Re: Clefts and Pseudoclefts (longish)
|From:||Matt Pearson <jmpearson@...>|
|Date:||Friday, May 26, 2000, 17:54|
Roger Mills wrote, on producing clefts and pseudoclefts in Kash:
>It was Erek whom I saw: Fairly formal: ereken, yan matikas
> More colloquial: erek(en), na, matikas-- The acc. could be dropped
>here, since context & verb form clarify, not so in case both subj. and obj.
>were 3d person. _na_ is actually a hesitation form, sort of "well" or
>It was Erek whom Sani saw: Formal: ereken, sani yan yatikas ~ ereken, yan
>yatikas Sani. Colloq: ereken, na, sani yatikas ~ yatikas sani (and if the
>context were not clear, even the colloq. would keep the _yan_)
>I can't eat cheese: ta (ma)pole manahan keso
>It's cheese I can't eat: Formal: keso, ta yu mapole manahan (_yu_ is
>3s-acc/inanim. referring to Keso) Colloq. keso, na, ta pole manahan
>In these cases, the commas indicate breaks in the intonation.
Although they are perfectly reasonable focus constructions, these
are not actually clefts, but left-dislocation constructions. The
"formal" constructions I would call clitic left-dislocation constructions,
on analogy with Romance constructions like the French "Jean, je l'aime"
("Jean, I him-love") where the focussed noun phrase is dislocated to
the front of the sentence and replaced/'resumed' with a clitic pronoun.

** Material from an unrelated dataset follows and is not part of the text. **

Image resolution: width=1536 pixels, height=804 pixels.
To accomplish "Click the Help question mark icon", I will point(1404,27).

Your "colloquial" constructions are regular old left-dislocations with
no clitic replacement.
Your choice of the element "na" to separate the focussed constituent
from the rest of the sentence is highly interesting. In Malagasy, left-
dislocated constituents are separated from the rest of the sentence
by an element "dia", which, though it is usually analysed as a focus
particle in this construction, is actually a conjunction meaning "then"
or "and then" (used frequently in "if... then..." constructions).

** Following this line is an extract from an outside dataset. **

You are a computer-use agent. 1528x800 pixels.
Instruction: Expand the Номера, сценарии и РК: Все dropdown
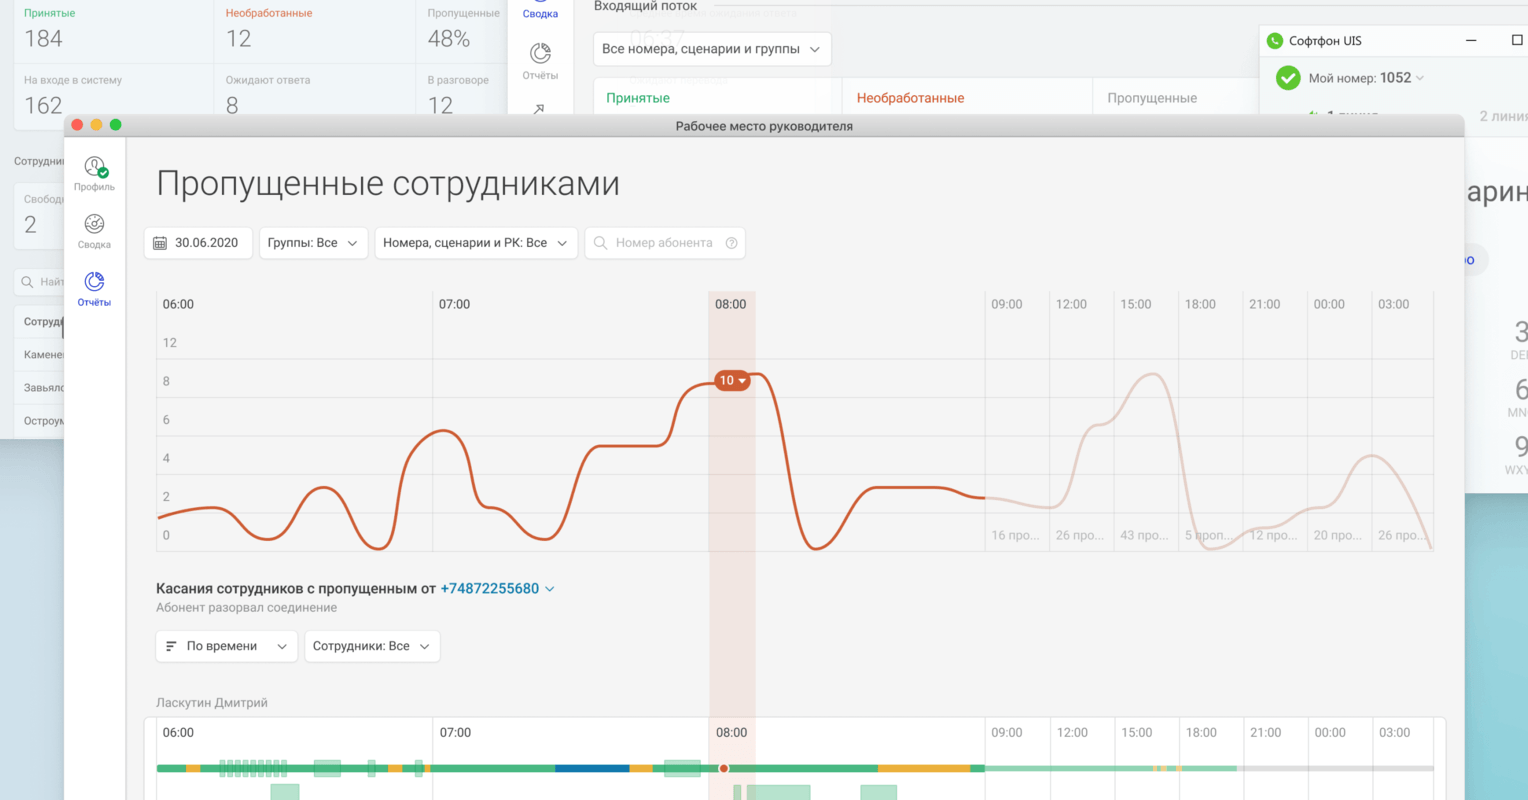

The use of conjunction/complementiser-type elements like "but"
and "then" as focus markers has been documented for other languages
as well, such as Bengali.
Although your punctuation seems to indicate that "na" is just a little
filler word, one might be tempted to (re)analyse it as a focus particle
analogous to "dia" in Malagasy. I'd encourage you to play around with
this some more and see what develops.